* _Work task_: Copy word for word, please, the lines of the entries below running from the one containing "阅读 IDE激活网 的其他文章 (36, 1599)" to the one containing "[Navicat Premium 16", both ends included.

BEGIN Input for this task

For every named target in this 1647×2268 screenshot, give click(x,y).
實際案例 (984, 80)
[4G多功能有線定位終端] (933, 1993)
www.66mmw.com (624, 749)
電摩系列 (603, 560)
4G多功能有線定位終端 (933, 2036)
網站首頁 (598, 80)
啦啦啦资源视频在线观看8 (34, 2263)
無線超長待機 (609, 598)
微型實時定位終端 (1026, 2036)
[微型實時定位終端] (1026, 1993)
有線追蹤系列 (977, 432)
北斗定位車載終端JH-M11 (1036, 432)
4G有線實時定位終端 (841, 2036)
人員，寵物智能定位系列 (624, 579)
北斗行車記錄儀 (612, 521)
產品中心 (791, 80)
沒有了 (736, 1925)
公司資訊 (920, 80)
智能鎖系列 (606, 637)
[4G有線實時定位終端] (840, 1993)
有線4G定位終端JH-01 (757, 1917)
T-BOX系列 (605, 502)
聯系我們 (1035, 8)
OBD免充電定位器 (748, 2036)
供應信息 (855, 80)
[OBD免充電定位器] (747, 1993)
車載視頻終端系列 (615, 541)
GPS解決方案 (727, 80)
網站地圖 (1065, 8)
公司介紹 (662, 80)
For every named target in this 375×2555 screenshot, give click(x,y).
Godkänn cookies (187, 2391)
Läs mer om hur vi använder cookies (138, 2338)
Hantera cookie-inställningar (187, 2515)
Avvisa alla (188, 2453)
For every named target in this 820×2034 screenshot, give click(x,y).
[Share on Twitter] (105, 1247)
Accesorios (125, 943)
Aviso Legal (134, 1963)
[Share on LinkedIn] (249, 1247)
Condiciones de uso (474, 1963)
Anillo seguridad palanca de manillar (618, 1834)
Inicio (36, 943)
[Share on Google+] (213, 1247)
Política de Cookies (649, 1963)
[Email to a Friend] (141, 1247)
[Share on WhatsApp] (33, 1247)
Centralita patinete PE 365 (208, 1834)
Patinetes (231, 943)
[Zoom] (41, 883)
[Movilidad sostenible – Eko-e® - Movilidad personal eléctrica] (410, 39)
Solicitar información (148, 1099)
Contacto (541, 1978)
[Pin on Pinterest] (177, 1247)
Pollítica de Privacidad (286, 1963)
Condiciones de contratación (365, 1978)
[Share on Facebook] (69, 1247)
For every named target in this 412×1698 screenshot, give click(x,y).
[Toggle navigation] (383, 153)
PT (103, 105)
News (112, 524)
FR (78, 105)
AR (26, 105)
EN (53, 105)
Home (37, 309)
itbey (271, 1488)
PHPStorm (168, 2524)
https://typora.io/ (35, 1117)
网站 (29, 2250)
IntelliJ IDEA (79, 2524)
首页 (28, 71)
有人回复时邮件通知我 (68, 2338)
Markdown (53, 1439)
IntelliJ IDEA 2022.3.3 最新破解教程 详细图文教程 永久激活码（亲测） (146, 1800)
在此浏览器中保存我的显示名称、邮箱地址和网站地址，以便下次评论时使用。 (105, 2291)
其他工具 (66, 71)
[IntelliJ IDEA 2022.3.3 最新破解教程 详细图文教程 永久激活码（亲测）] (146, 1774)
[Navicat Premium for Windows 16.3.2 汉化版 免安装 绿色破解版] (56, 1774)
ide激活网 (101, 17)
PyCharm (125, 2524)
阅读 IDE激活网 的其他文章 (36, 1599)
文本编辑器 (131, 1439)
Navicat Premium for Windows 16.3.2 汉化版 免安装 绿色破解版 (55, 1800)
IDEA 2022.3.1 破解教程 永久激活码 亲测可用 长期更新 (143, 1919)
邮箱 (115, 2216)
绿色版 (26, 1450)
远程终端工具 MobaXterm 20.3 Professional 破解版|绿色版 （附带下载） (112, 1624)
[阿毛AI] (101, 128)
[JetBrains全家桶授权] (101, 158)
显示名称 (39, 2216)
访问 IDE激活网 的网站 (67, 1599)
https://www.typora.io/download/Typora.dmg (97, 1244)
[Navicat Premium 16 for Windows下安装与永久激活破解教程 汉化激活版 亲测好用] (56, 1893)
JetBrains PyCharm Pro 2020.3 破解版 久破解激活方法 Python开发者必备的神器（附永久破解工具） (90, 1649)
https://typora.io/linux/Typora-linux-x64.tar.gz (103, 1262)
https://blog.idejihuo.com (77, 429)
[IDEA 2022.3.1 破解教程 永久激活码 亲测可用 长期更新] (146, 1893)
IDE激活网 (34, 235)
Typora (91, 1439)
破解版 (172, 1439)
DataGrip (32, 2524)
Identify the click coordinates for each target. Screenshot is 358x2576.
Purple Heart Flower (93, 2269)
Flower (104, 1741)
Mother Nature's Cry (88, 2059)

END Input for this task

* _Exercise result_:
阅读 IDE激活网 的其他文章 (36, 1599)
文本编辑器 (131, 1439)
Navicat Premium for Windows 16.3.2 汉化版 免安装 绿色破解版 (55, 1800)
IDEA 2022.3.1 破解教程 永久激活码 亲测可用 长期更新 (143, 1919)
邮箱 (115, 2216)
绿色版 (26, 1450)
远程终端工具 MobaXterm 20.3 Professional 破解版|绿色版 （附带下载） (112, 1624)
[阿毛AI] (101, 128)
[JetBrains全家桶授权] (101, 158)
显示名称 (39, 2216)
访问 IDE激活网 的网站 (67, 1599)
https://www.typora.io/download/Typora.dmg (97, 1244)
[Navicat Premium 16 for Windows下安装与永久激活破解教程 汉化激活版 亲测好用] (56, 1893)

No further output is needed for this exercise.